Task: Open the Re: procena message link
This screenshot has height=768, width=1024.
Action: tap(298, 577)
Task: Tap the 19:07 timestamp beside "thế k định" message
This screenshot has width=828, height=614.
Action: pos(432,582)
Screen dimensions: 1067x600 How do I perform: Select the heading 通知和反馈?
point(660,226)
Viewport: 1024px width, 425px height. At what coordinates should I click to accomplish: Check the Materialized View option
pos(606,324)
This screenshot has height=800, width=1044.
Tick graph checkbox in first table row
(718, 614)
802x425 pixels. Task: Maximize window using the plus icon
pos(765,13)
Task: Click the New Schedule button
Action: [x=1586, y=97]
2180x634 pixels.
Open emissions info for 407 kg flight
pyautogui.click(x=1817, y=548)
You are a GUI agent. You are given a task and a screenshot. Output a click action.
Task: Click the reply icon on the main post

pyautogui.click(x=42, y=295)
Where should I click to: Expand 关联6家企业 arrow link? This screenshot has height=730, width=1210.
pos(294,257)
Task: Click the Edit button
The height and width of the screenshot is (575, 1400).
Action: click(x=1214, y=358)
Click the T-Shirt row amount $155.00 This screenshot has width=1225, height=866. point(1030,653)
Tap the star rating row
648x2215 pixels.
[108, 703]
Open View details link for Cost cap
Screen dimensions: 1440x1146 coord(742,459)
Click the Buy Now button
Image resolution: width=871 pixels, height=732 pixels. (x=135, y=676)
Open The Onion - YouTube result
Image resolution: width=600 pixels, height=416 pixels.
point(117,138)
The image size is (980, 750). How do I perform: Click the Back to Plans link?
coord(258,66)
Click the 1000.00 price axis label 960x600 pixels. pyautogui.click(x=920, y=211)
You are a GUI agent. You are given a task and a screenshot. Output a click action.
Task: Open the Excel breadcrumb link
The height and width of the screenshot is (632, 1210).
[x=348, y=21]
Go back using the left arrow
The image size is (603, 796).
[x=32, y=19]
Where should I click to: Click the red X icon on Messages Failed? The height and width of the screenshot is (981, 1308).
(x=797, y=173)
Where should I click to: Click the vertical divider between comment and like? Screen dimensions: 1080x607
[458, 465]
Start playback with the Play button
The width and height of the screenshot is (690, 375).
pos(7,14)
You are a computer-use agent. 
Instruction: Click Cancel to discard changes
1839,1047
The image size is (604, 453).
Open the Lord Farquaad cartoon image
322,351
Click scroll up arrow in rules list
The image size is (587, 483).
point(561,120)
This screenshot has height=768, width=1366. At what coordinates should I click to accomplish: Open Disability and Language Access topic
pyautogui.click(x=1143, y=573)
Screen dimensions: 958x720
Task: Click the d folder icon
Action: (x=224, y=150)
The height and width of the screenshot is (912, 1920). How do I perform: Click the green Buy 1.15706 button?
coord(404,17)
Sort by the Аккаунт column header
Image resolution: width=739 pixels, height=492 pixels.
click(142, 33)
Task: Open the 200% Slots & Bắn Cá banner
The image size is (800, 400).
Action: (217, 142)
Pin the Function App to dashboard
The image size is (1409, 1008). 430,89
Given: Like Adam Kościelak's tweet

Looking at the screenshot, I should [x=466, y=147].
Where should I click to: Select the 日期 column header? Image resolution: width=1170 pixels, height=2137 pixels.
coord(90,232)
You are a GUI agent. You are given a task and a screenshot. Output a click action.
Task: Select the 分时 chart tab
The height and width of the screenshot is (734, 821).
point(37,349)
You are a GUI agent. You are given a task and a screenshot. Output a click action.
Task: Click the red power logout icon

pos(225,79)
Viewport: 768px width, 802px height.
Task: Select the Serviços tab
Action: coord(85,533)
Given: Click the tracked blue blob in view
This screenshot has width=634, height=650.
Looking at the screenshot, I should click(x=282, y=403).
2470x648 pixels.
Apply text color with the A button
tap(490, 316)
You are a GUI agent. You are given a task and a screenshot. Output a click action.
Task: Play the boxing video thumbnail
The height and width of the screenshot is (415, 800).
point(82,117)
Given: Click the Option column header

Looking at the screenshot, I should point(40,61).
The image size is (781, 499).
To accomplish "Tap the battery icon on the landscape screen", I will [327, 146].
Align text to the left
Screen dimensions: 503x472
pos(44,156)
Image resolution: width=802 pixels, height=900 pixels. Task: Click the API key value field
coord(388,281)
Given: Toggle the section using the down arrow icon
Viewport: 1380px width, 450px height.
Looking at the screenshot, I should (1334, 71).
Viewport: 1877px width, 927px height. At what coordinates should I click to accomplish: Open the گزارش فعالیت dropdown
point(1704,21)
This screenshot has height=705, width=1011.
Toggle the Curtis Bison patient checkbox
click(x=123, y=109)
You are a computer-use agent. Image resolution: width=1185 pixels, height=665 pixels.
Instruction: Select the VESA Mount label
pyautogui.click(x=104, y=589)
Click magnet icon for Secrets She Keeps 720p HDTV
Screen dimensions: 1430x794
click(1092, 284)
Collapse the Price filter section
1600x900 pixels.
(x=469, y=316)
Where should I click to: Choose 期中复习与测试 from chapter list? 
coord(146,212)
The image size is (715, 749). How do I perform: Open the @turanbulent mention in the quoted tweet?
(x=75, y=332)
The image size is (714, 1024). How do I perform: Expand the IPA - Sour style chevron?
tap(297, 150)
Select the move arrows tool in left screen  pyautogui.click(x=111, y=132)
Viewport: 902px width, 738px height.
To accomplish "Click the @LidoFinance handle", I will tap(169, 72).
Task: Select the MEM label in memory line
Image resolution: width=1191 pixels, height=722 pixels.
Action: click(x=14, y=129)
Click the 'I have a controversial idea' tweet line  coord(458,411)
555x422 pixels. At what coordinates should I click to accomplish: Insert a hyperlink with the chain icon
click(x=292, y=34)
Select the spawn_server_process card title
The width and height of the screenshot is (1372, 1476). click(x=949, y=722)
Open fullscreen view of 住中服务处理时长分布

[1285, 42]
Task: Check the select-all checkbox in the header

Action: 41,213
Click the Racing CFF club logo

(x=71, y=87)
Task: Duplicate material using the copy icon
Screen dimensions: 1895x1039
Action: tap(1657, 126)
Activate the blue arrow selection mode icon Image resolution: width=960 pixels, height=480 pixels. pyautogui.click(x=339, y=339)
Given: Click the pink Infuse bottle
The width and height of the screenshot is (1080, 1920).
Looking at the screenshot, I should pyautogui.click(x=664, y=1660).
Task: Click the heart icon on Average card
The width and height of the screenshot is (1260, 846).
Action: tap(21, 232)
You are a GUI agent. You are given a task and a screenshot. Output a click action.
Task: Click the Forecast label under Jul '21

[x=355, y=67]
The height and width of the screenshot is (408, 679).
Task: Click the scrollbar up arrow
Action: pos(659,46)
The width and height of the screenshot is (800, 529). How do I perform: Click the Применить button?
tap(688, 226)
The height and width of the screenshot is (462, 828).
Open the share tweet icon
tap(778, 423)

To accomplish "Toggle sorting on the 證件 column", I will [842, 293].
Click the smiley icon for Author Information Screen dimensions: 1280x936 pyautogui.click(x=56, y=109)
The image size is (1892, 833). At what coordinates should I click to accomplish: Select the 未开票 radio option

————————

= WORK REQUEST =
The answer must be every line from the entries above that holds the string "blue".

= SOLVED PROBLEM =
Given: Click the tracked blue blob in view
Activate the blue arrow selection mode icon Image resolution: width=960 pixels, height=480 pixels. pyautogui.click(x=339, y=339)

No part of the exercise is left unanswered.